| WORK REQUEST |
The lines below, from the one holding "At what coordinates" through the one holding "Click the Save As (另存为) icon", are to be restated word for word, with all images left out.

================

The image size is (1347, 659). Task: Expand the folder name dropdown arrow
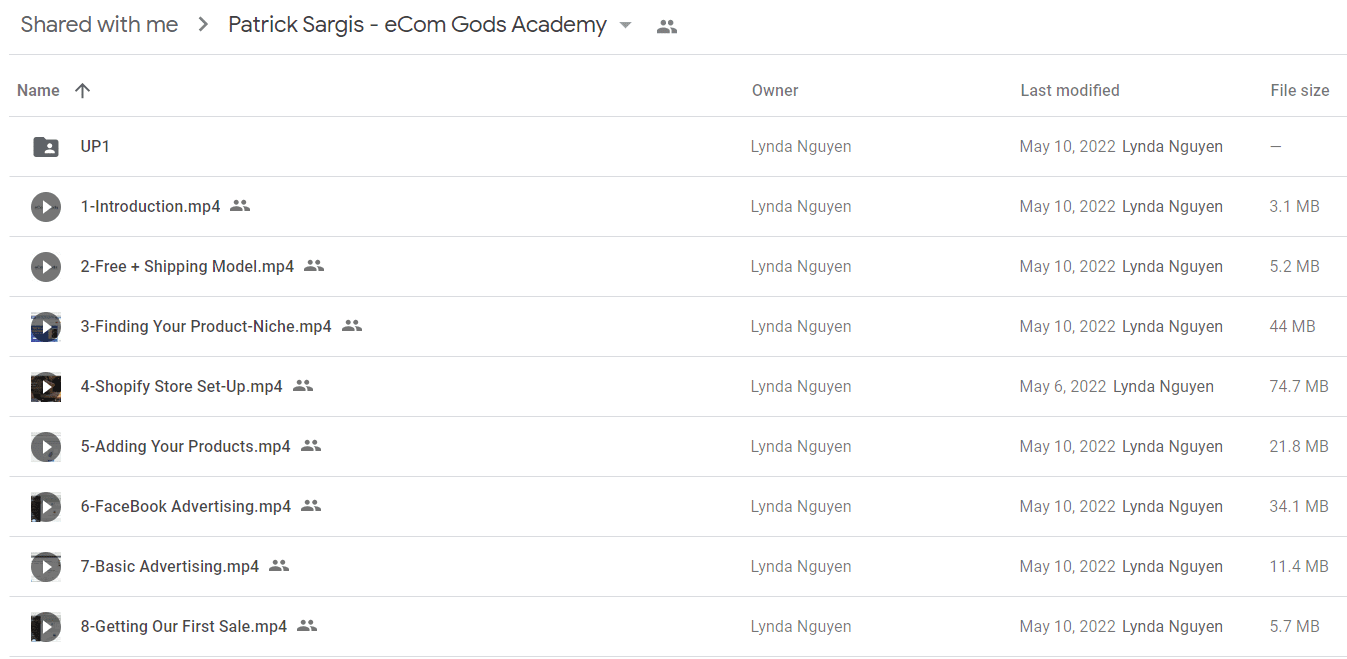[x=626, y=26]
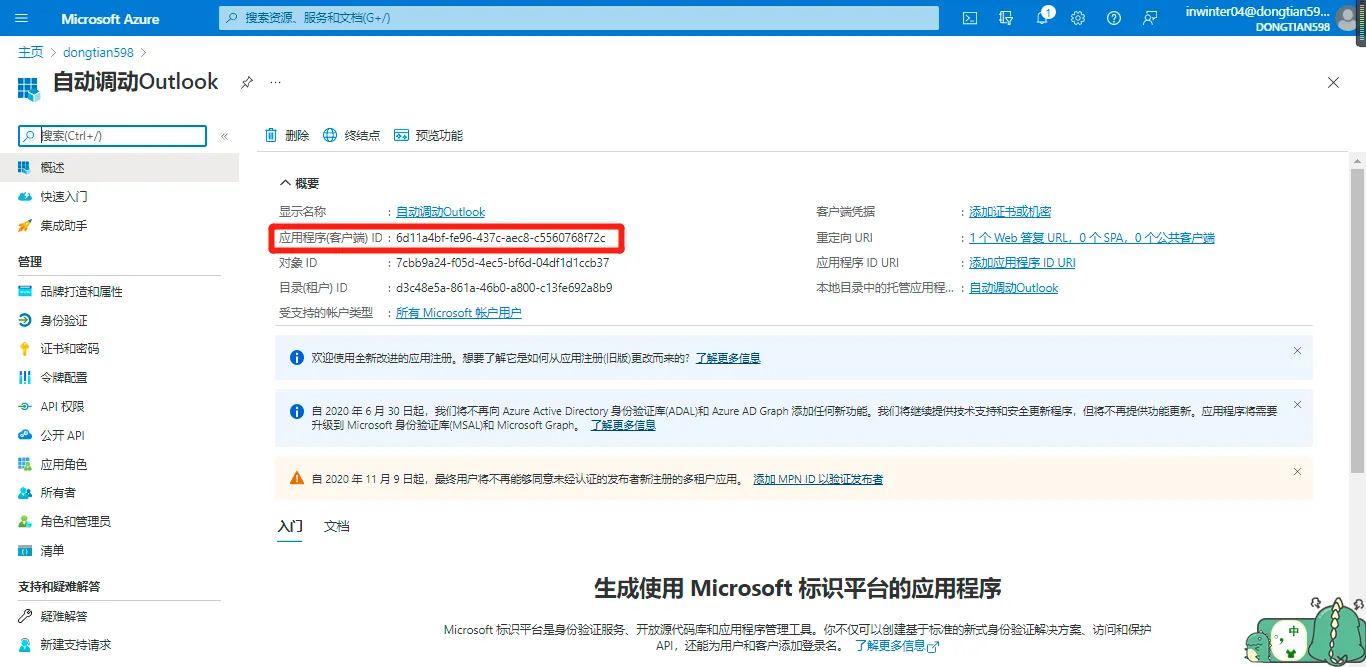Click the 添加证书或机密 link
This screenshot has width=1366, height=667.
pos(1010,212)
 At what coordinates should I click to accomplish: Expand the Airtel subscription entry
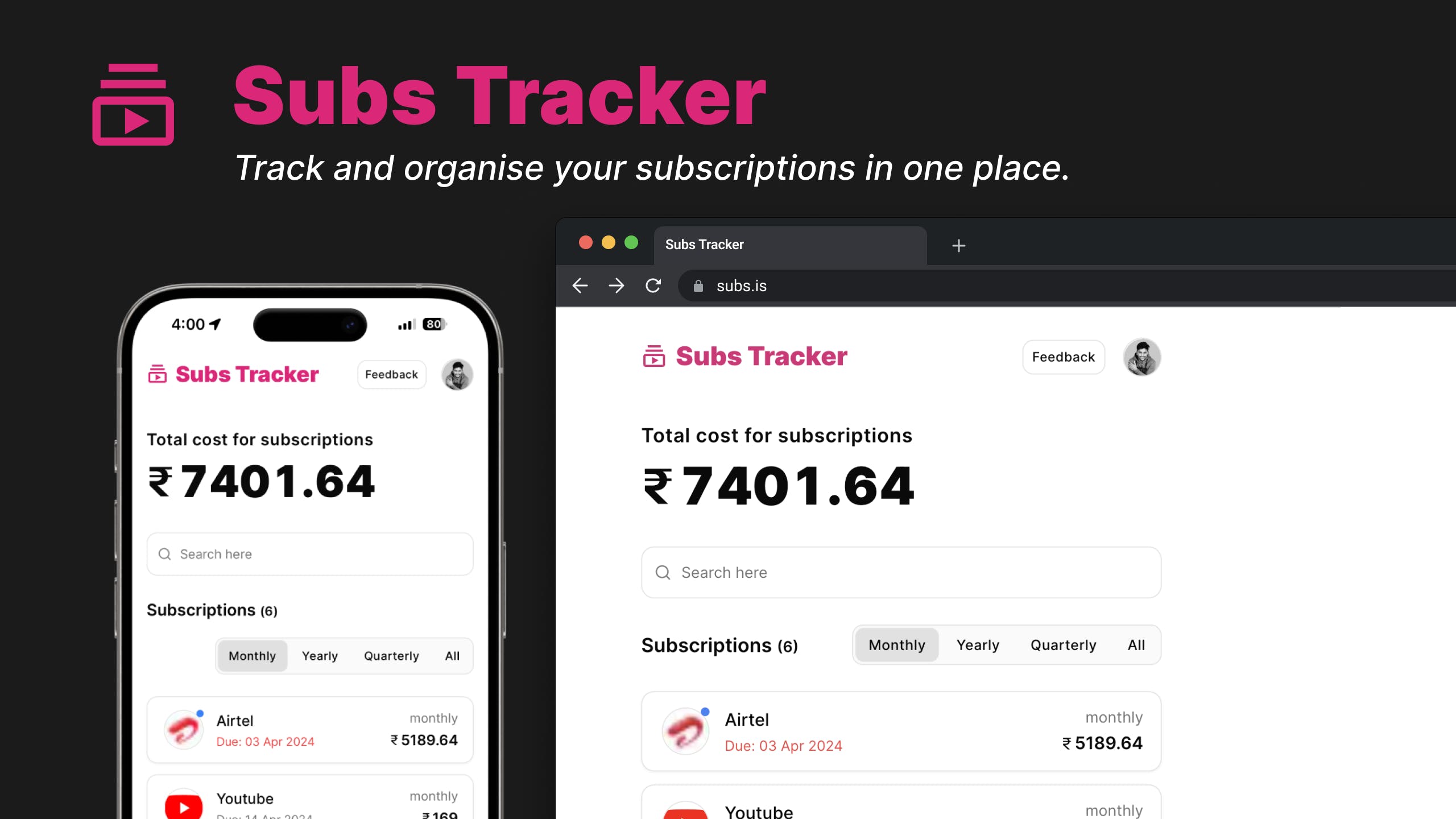[900, 730]
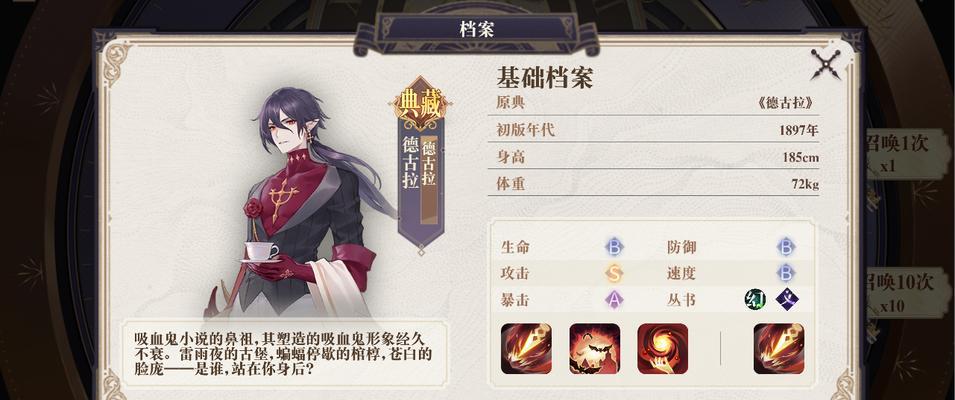The height and width of the screenshot is (400, 955).
Task: Click the 典藏 rarity emblem
Action: 420,105
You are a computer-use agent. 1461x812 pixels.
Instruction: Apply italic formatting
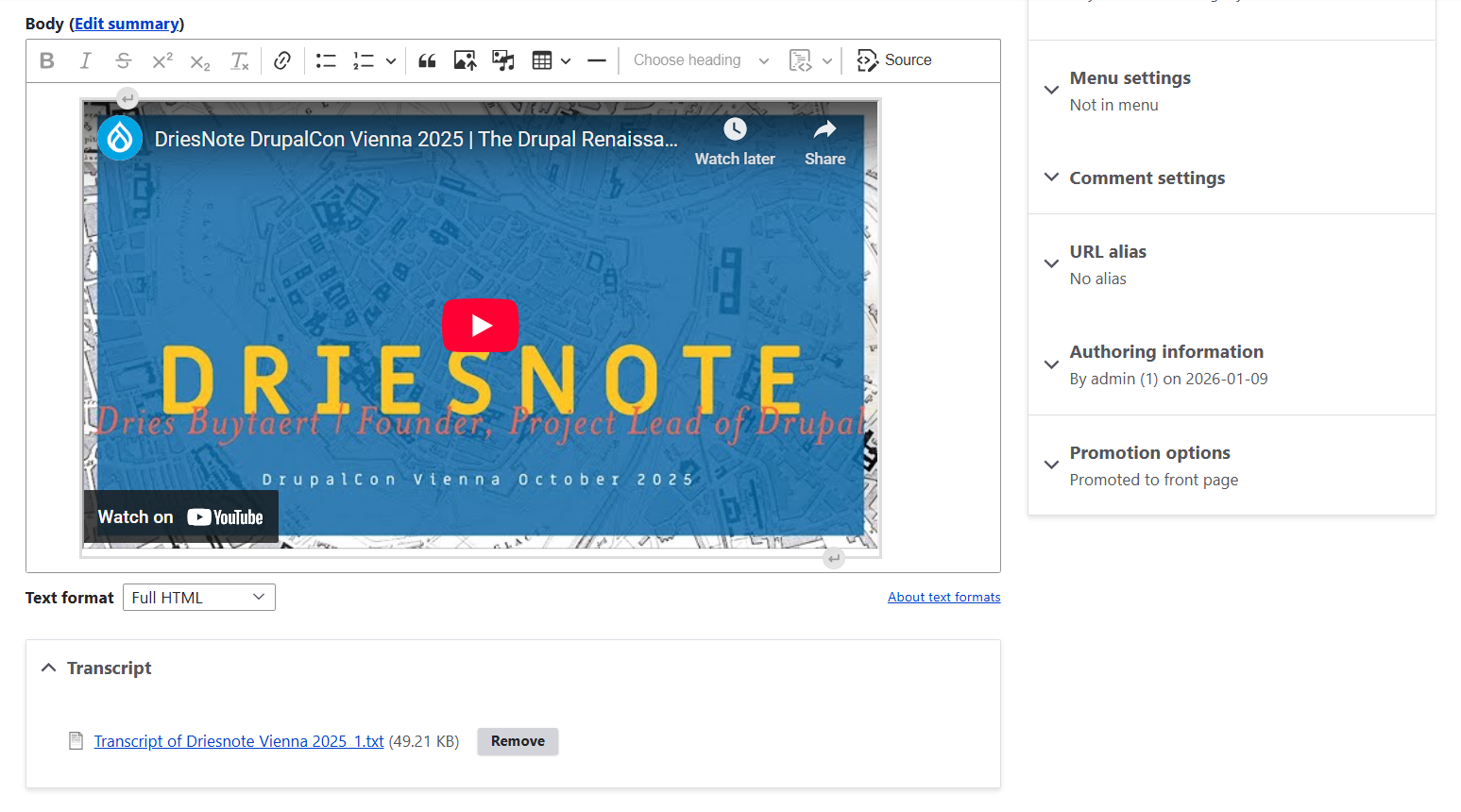tap(85, 60)
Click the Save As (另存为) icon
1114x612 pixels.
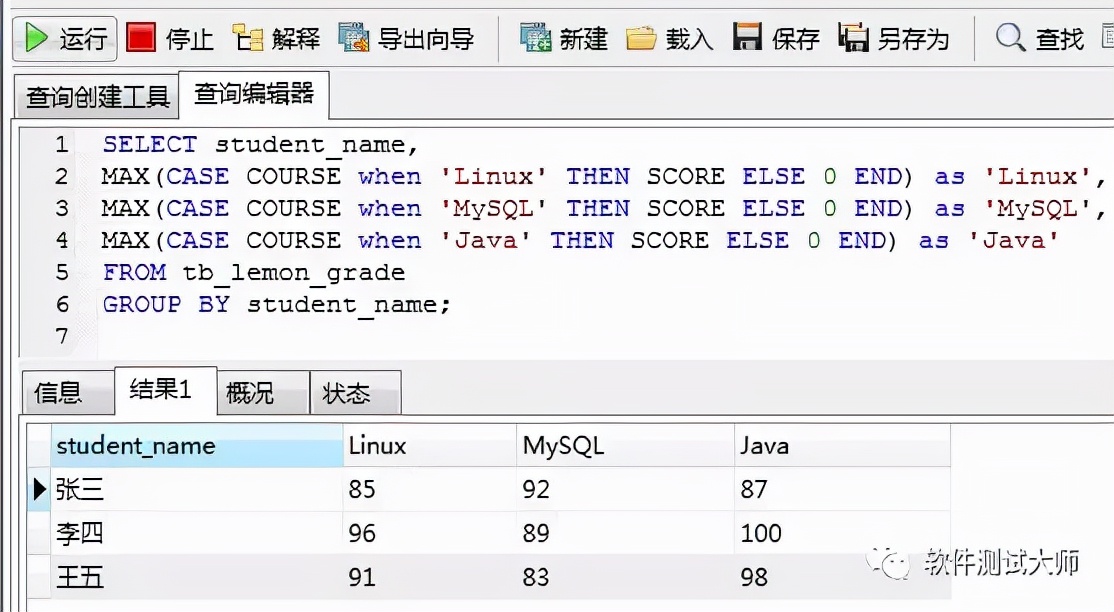click(853, 38)
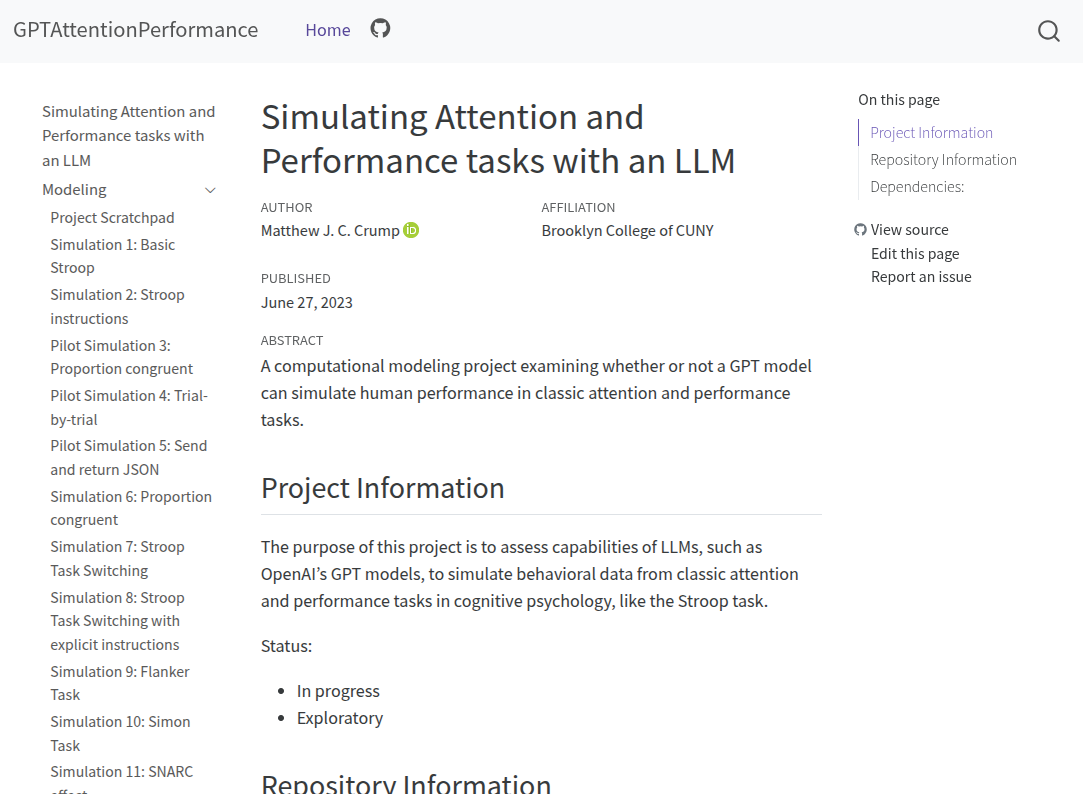
Task: Open Project Scratchpad in the sidebar
Action: [x=112, y=218]
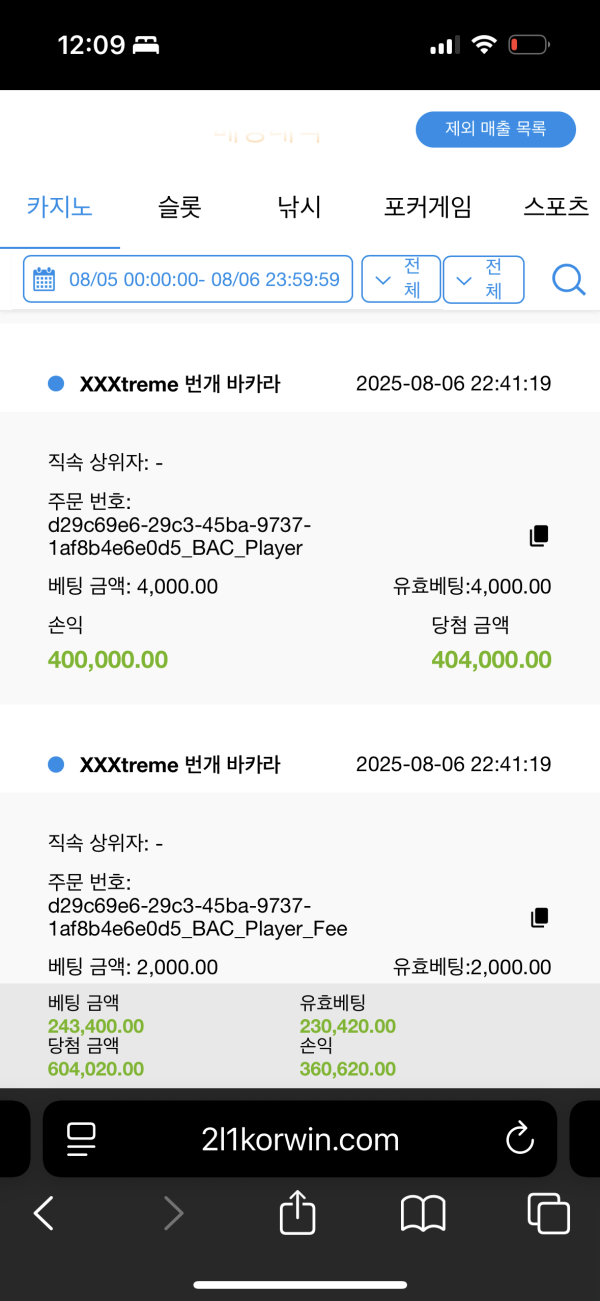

================

| EXERCISE SOLUTION |
 At what coordinates should I click to accomplish: Expand the Airtel subscription entry
[900, 730]
The height and width of the screenshot is (400, 955).
Task: Click the 典藏 rarity emblem
Action: 420,105
You are a computer-use agent. 1461x812 pixels.
Instruction: Apply italic formatting
tap(85, 60)
Click the Save As (另存为) icon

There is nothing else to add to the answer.